== Stated task ==
Please update the rows below by replacing "GUI agent" with "screen agent" wherever it occurs, keeping everything else unchanged.

[START Entries]

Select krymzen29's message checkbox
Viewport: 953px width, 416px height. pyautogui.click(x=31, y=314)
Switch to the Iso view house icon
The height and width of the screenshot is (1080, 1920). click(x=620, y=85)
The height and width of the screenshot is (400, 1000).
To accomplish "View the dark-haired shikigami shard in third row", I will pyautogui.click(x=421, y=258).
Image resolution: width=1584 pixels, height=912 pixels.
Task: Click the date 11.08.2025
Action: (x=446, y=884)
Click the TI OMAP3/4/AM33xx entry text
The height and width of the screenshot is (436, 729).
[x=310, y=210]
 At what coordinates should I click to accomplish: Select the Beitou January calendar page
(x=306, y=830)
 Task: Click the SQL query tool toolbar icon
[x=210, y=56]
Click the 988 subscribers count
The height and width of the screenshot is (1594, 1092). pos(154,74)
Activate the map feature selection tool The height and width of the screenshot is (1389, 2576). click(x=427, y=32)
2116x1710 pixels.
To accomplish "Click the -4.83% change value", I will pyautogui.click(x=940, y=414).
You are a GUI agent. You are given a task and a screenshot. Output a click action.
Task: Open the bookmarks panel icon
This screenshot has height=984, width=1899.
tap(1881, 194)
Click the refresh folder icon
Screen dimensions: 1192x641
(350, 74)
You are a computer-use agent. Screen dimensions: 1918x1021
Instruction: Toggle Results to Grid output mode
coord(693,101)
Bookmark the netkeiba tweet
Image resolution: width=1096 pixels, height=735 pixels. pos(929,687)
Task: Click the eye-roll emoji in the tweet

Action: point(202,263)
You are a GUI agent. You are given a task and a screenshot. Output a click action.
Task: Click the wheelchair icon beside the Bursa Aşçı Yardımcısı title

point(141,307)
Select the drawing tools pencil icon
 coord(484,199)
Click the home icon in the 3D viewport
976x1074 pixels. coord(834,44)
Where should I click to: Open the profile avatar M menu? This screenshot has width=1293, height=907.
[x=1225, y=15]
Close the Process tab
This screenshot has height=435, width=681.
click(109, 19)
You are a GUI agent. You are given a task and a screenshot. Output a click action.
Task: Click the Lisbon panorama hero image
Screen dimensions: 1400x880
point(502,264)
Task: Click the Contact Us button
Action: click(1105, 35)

[END Entries]

== Exercise output ==
Select krymzen29's message checkbox
Viewport: 953px width, 416px height. pyautogui.click(x=31, y=314)
Switch to the Iso view house icon
The height and width of the screenshot is (1080, 1920). click(x=620, y=85)
The height and width of the screenshot is (400, 1000).
To accomplish "View the dark-haired shikigami shard in third row", I will pyautogui.click(x=421, y=258).
Image resolution: width=1584 pixels, height=912 pixels.
Task: Click the date 11.08.2025
Action: (x=446, y=884)
Click the TI OMAP3/4/AM33xx entry text
The height and width of the screenshot is (436, 729).
[x=310, y=210]
 At what coordinates should I click to accomplish: Select the Beitou January calendar page
(x=306, y=830)
 Task: Click the SQL query tool toolbar icon
[x=210, y=56]
Click the 988 subscribers count
The height and width of the screenshot is (1594, 1092). pos(154,74)
Activate the map feature selection tool The height and width of the screenshot is (1389, 2576). click(x=427, y=32)
2116x1710 pixels.
To accomplish "Click the -4.83% change value", I will pyautogui.click(x=940, y=414).
You are a screen agent. You are given a task and a screenshot. Output a click action.
Task: Open the bookmarks panel icon
This screenshot has height=984, width=1899.
tap(1881, 194)
Click the refresh folder icon
Screen dimensions: 1192x641
(350, 74)
You are a computer-use agent. Screen dimensions: 1918x1021
Instruction: Toggle Results to Grid output mode
coord(693,101)
Bookmark the netkeiba tweet
Image resolution: width=1096 pixels, height=735 pixels. pos(929,687)
Task: Click the eye-roll emoji in the tweet

Action: point(202,263)
You are a screen agent. You are given a task and a screenshot. Output a click action.
Task: Click the wheelchair icon beside the Bursa Aşçı Yardımcısı title

point(141,307)
Select the drawing tools pencil icon
 coord(484,199)
Click the home icon in the 3D viewport
976x1074 pixels. coord(834,44)
Where should I click to: Open the profile avatar M menu? This screenshot has width=1293, height=907.
[x=1225, y=15]
Close the Process tab
This screenshot has height=435, width=681.
click(109, 19)
You are a screen agent. You are given a task and a screenshot. Output a click action.
Task: Click the Lisbon panorama hero image
Screen dimensions: 1400x880
point(502,264)
Task: Click the Contact Us button
Action: click(1105, 35)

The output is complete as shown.